INSTRUCTIONS FOR THE TASK
In the records below, begin at the line that has "Open the Language level combo box" and stop after the line that has "The width and"; quote those lines verbatim and nothing more.

RECORD EXTRACTS
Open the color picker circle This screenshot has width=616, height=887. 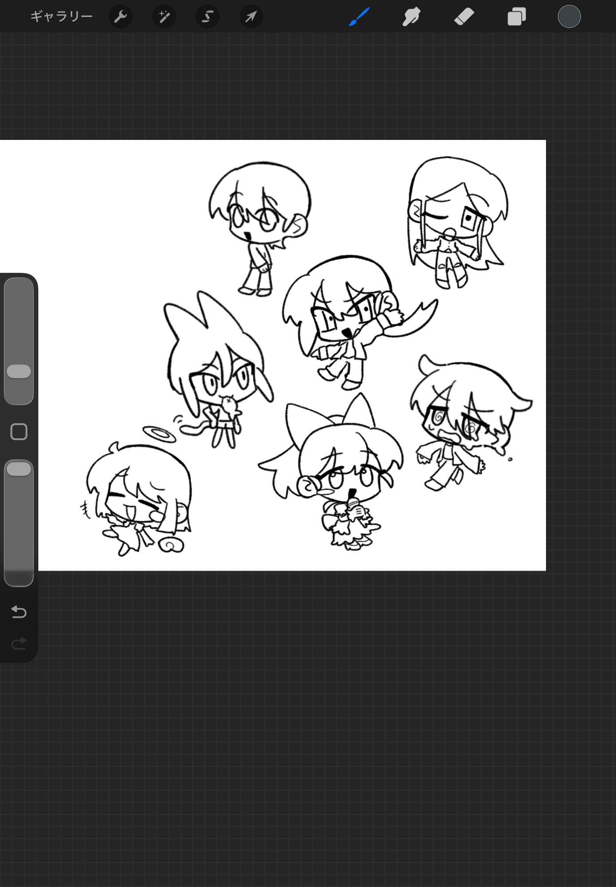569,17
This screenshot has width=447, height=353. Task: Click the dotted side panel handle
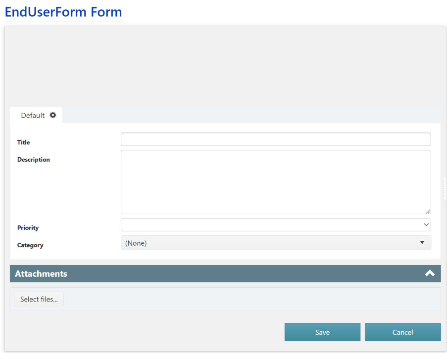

* * *

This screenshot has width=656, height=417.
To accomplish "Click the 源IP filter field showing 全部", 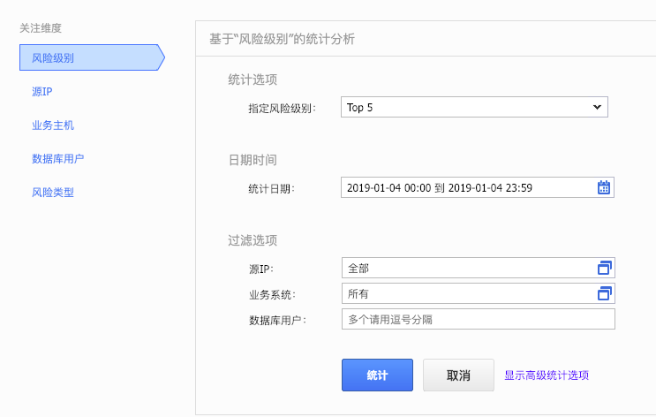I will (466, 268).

---

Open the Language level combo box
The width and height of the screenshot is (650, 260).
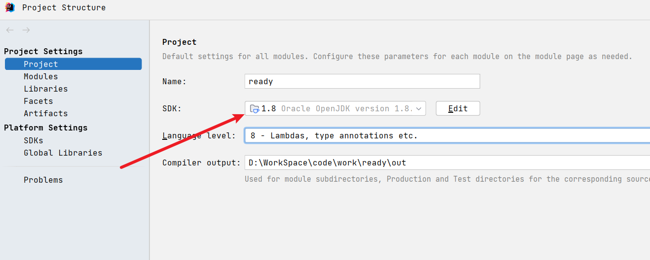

RESULT
Open the Language level combo box
The width and height of the screenshot is (650, 260).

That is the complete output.